Task to carry out: Which lines run from the one containing "Identify the click" through the end of the material? Reproduce them exactly.

The input:
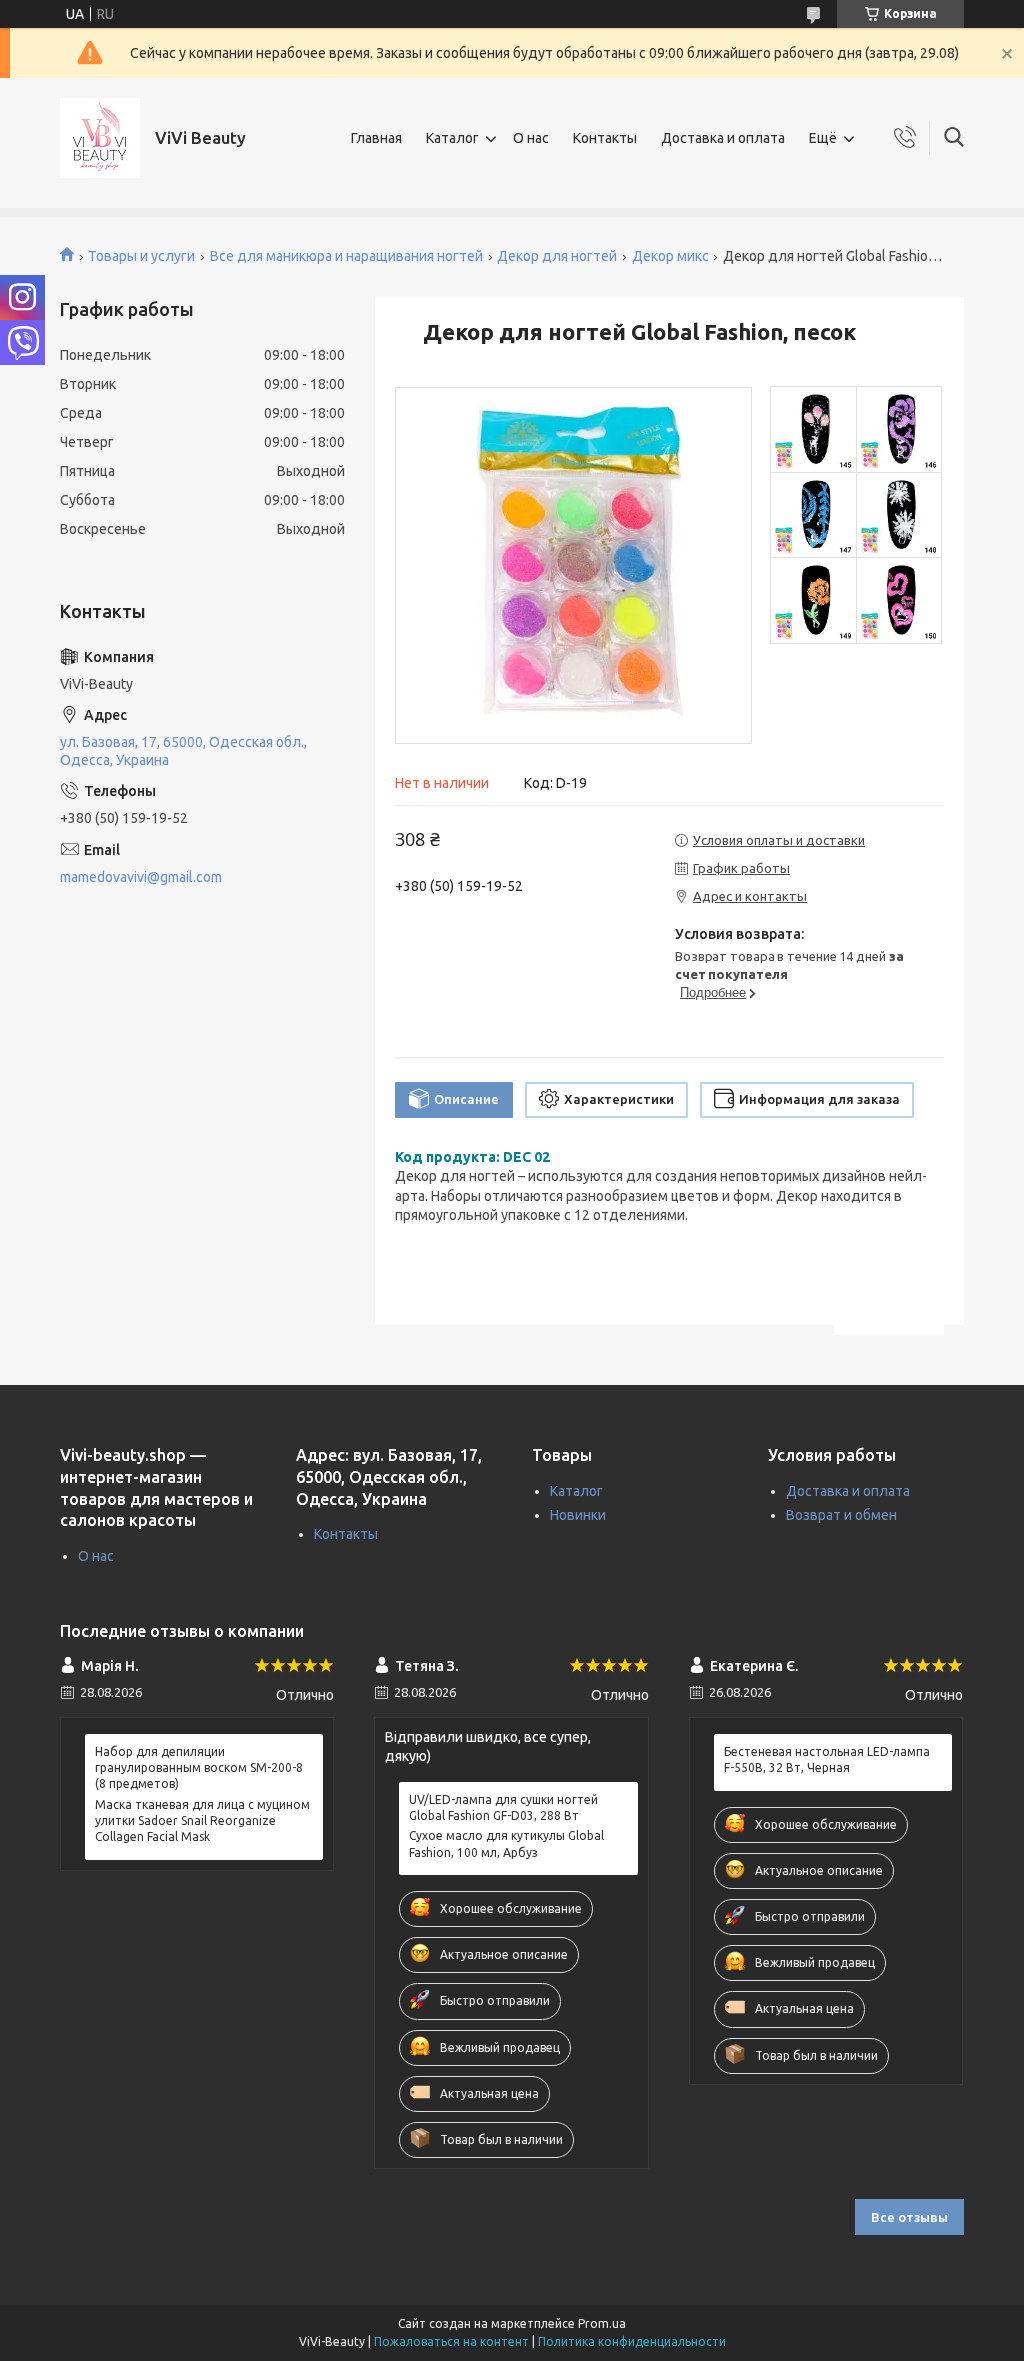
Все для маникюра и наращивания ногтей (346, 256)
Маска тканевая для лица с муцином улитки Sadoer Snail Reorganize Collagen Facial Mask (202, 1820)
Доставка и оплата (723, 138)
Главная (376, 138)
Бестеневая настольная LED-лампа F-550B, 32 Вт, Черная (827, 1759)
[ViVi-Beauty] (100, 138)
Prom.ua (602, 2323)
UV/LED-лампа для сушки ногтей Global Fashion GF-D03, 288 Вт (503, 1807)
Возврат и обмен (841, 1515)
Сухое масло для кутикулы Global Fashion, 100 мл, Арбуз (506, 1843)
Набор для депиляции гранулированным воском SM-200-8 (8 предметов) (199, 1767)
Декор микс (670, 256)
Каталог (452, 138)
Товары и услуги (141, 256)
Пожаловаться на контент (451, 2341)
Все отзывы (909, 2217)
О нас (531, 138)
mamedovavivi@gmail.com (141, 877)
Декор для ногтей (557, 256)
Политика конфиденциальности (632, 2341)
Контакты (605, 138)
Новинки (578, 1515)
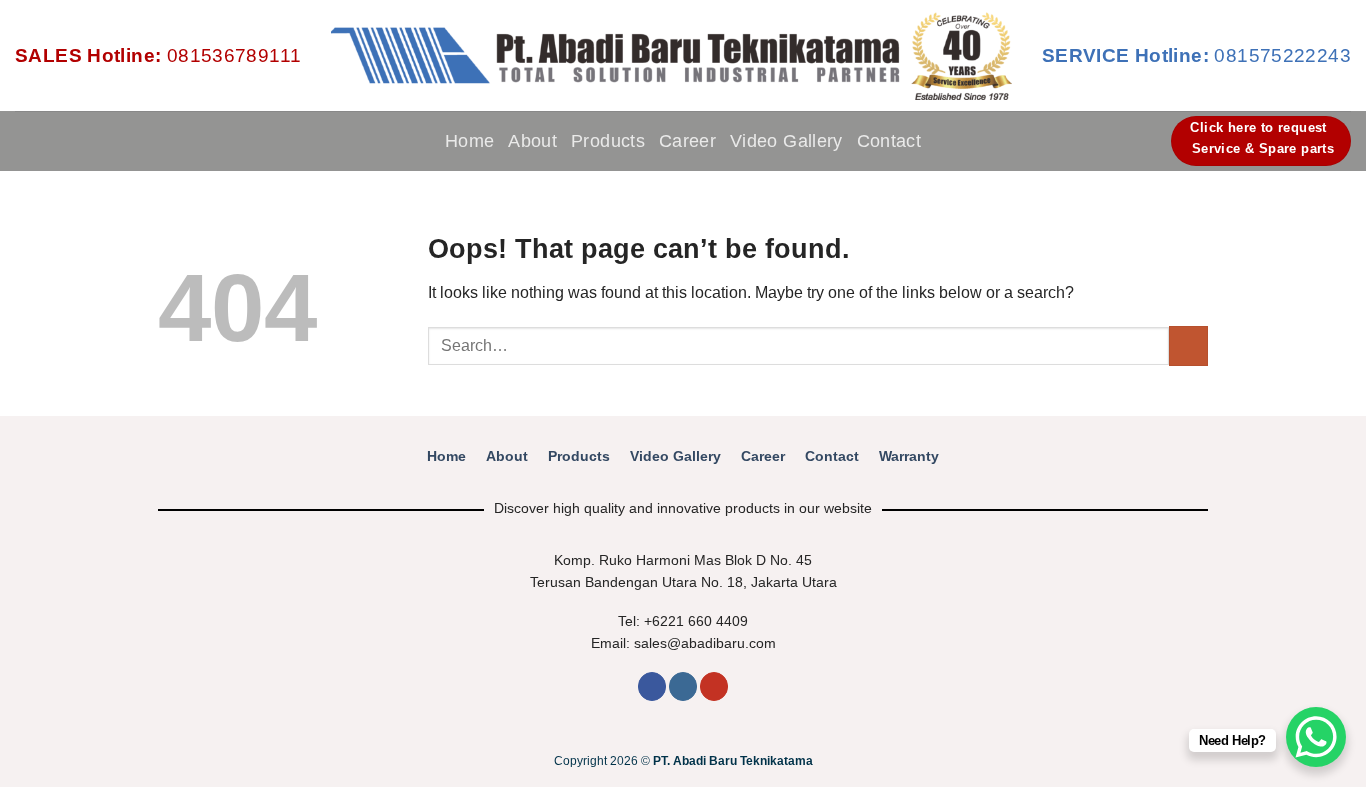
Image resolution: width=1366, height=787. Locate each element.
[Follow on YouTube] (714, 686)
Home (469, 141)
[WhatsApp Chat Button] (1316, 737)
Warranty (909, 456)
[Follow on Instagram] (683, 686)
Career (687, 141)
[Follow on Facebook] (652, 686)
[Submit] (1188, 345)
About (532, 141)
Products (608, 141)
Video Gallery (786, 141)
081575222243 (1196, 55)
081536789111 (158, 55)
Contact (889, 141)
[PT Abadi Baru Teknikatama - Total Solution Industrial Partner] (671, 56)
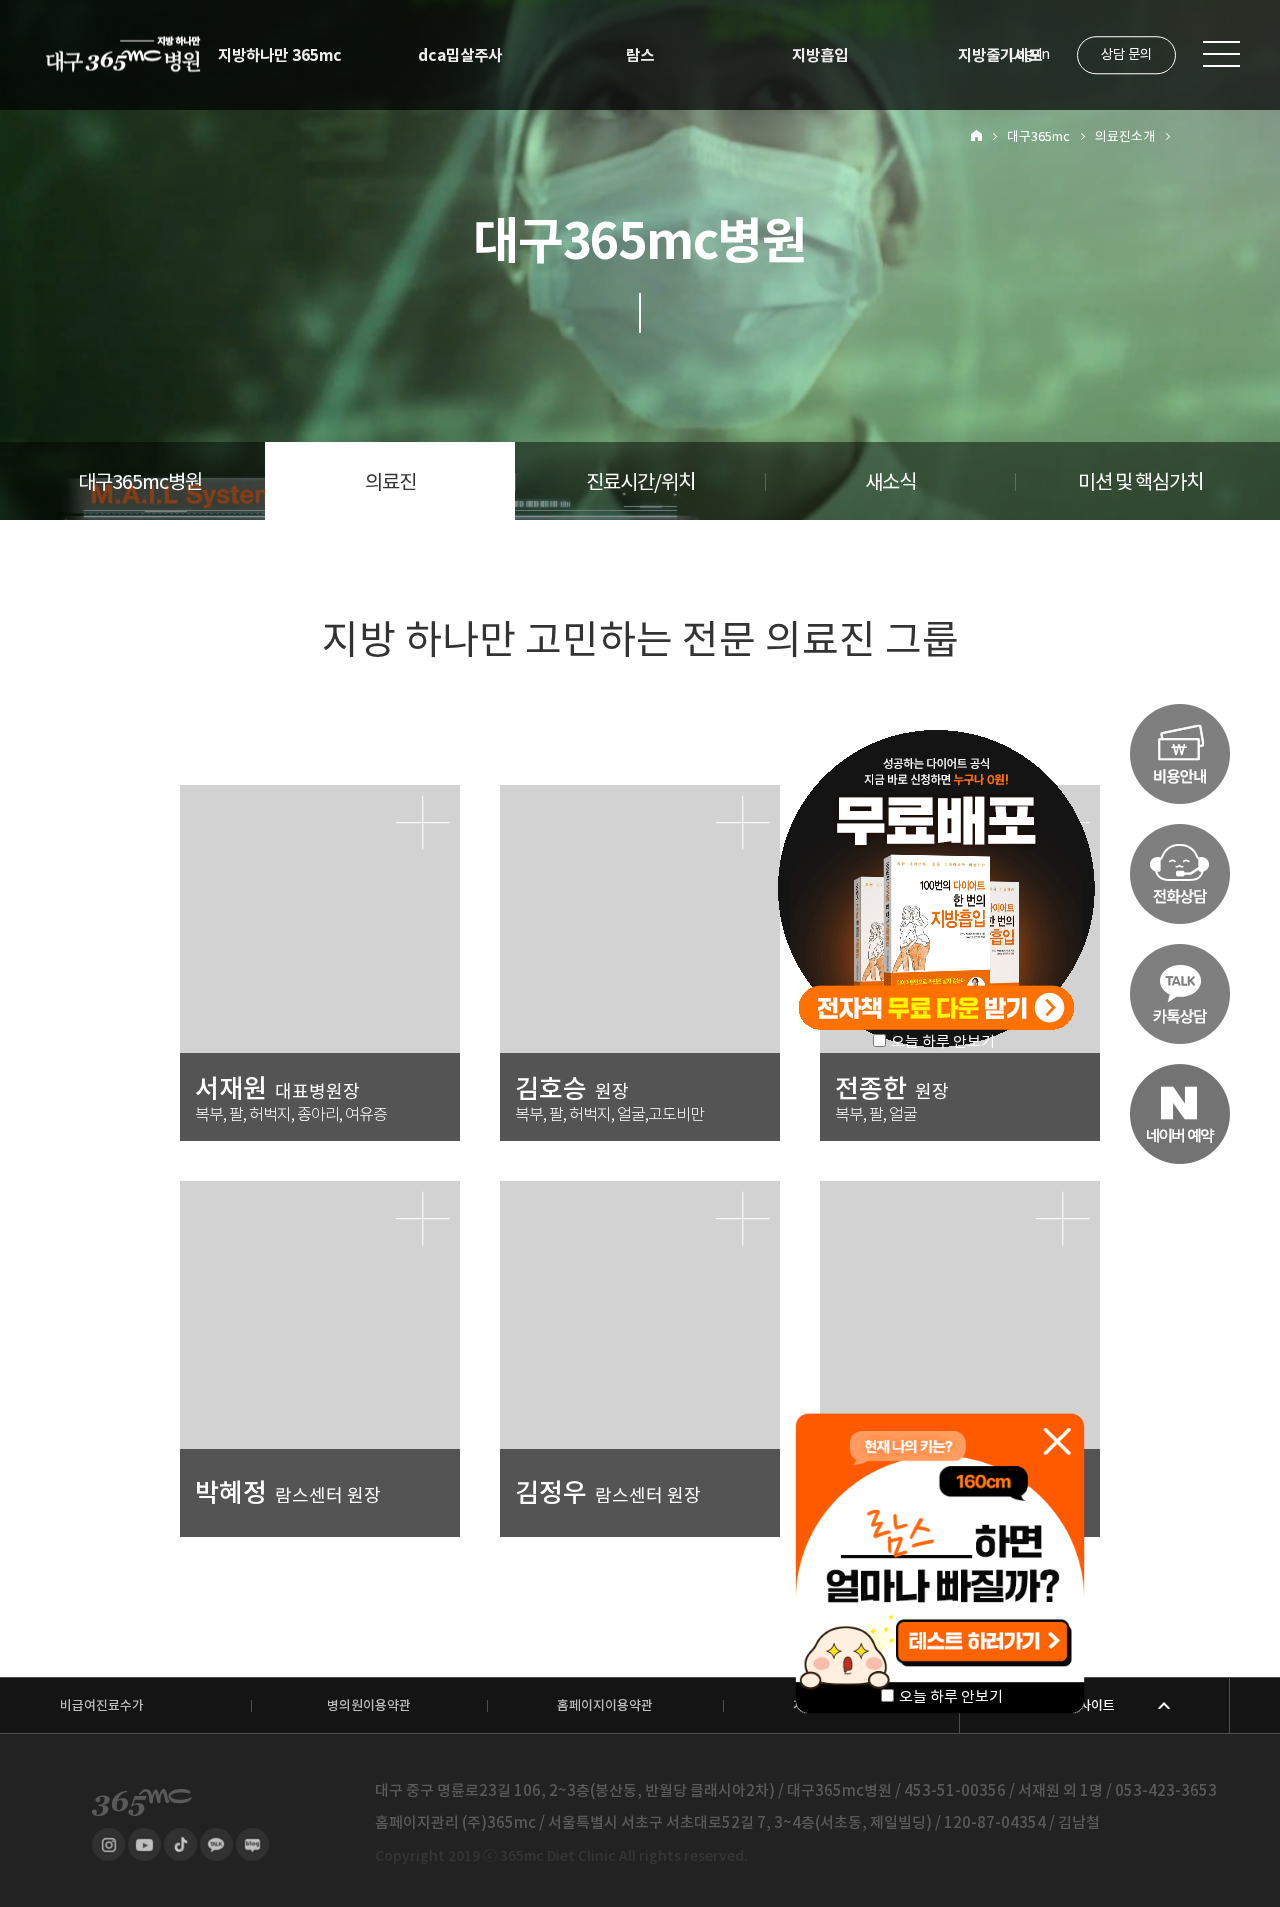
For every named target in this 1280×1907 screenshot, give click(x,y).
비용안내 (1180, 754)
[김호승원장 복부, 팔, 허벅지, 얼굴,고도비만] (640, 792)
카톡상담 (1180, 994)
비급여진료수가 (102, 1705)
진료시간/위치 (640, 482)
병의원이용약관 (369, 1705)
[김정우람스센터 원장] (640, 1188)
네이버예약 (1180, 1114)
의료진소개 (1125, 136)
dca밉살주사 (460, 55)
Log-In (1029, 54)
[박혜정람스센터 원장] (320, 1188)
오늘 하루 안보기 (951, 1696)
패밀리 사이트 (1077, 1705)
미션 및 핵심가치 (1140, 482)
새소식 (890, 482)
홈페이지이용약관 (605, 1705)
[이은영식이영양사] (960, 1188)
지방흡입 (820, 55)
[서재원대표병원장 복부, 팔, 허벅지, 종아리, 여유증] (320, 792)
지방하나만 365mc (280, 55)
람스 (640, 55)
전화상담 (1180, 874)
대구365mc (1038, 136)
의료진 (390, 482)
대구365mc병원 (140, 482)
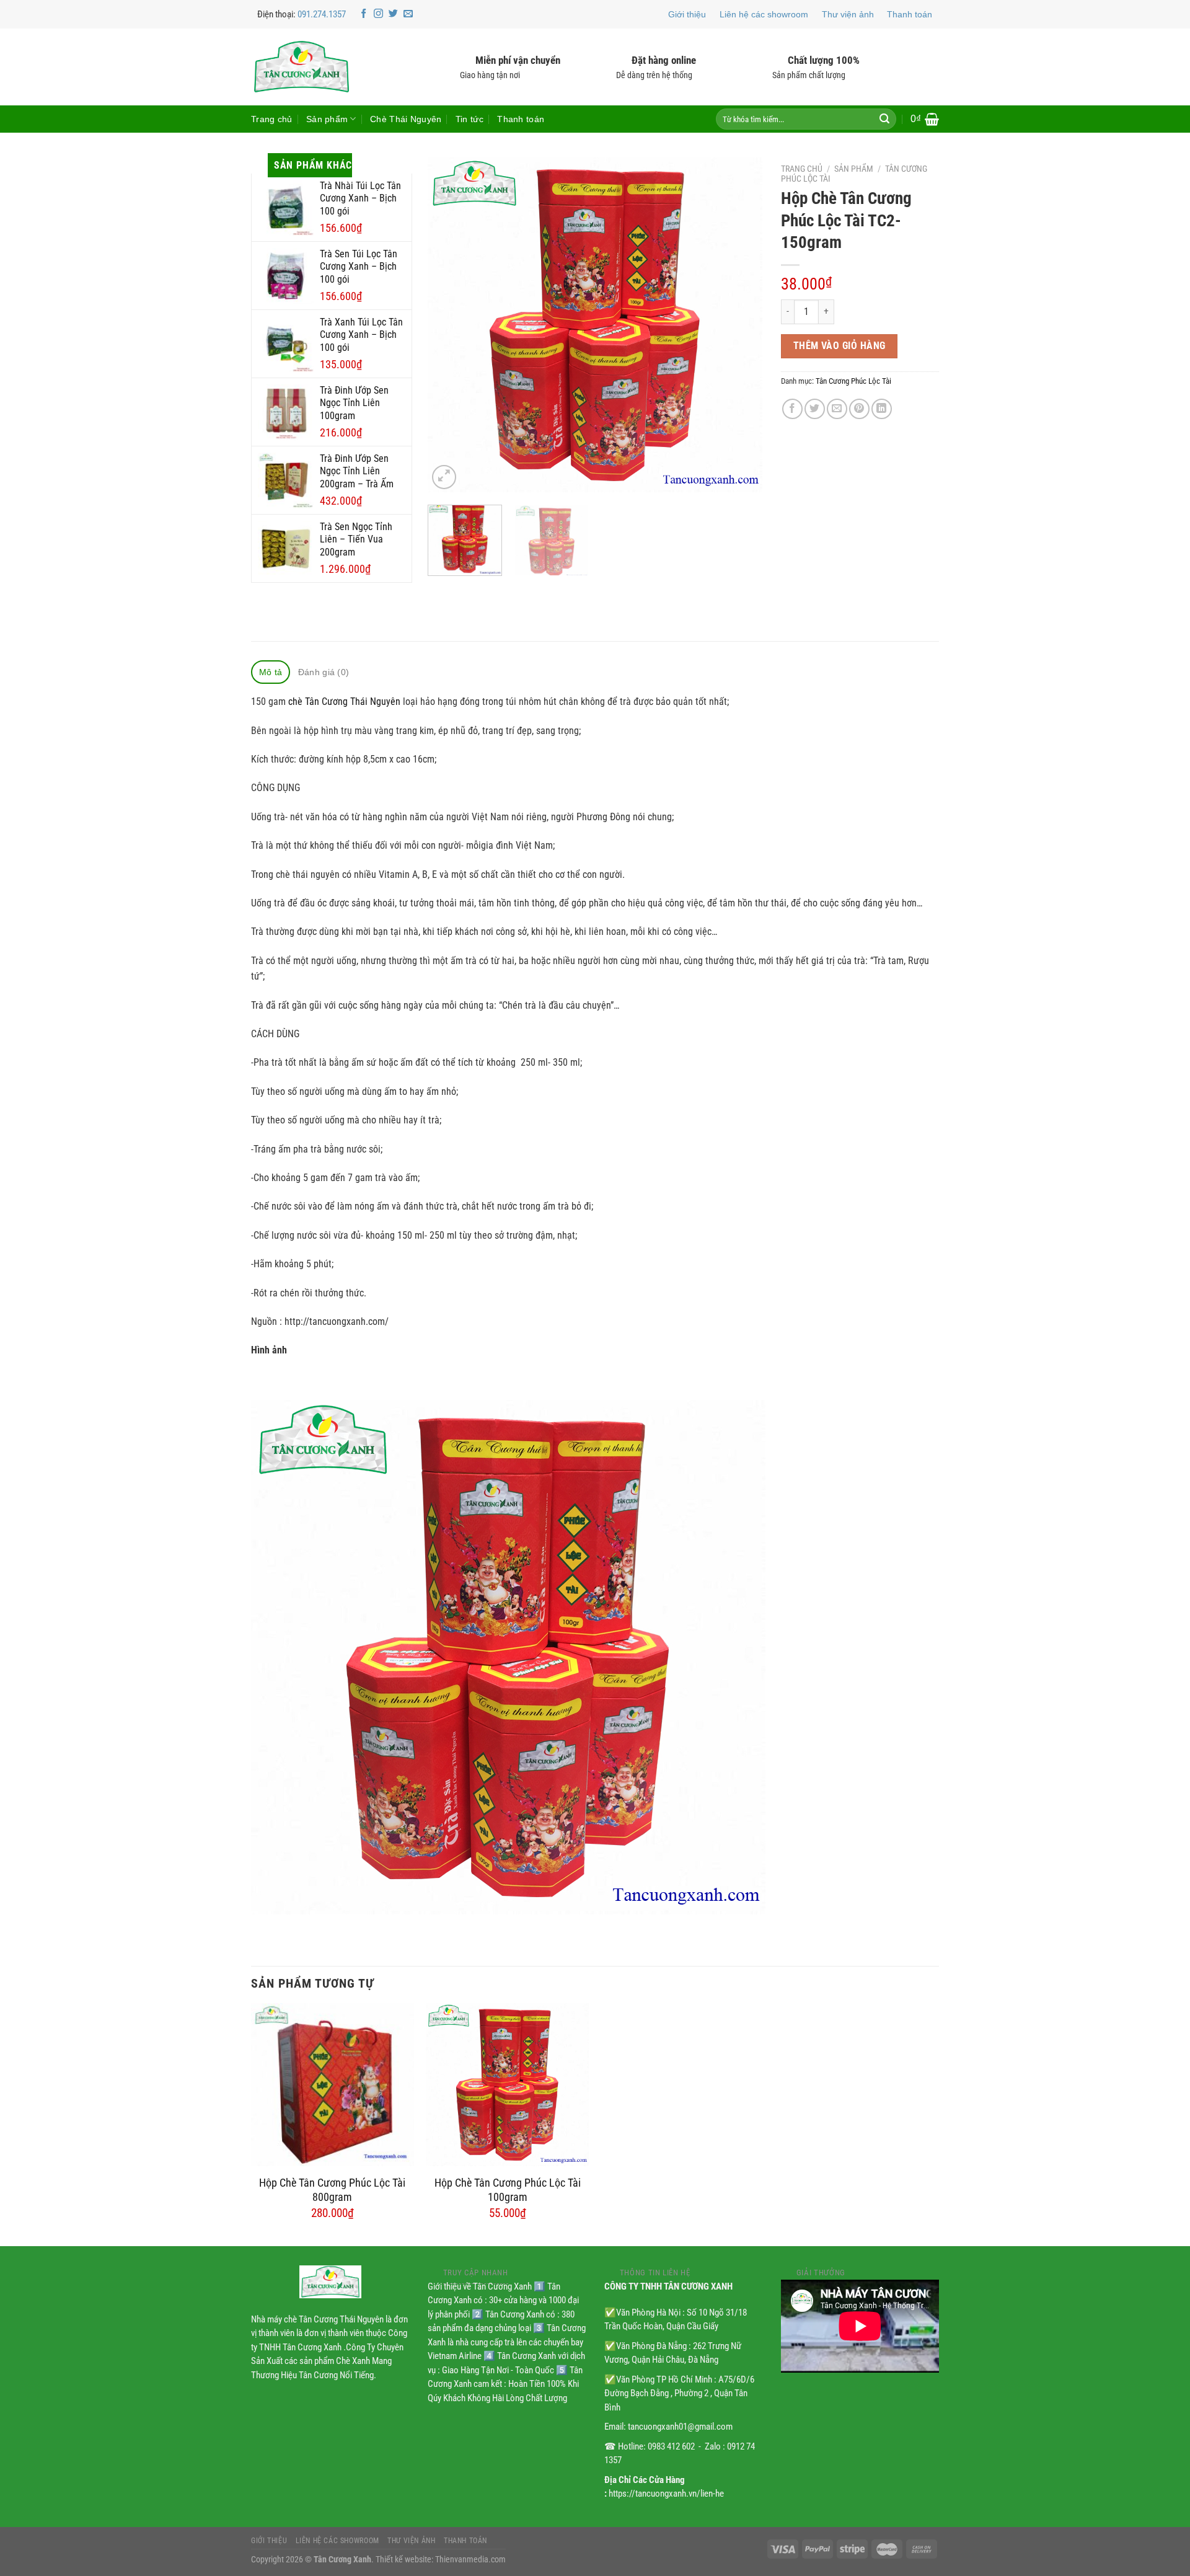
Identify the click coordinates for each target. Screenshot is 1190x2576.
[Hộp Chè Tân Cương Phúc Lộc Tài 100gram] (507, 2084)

Result:
Identify the click coordinates for each target. Screenshot is 1190x2576.
[Hộp Chè Tân Cương Phúc Lộc Tài 100gram] (507, 2084)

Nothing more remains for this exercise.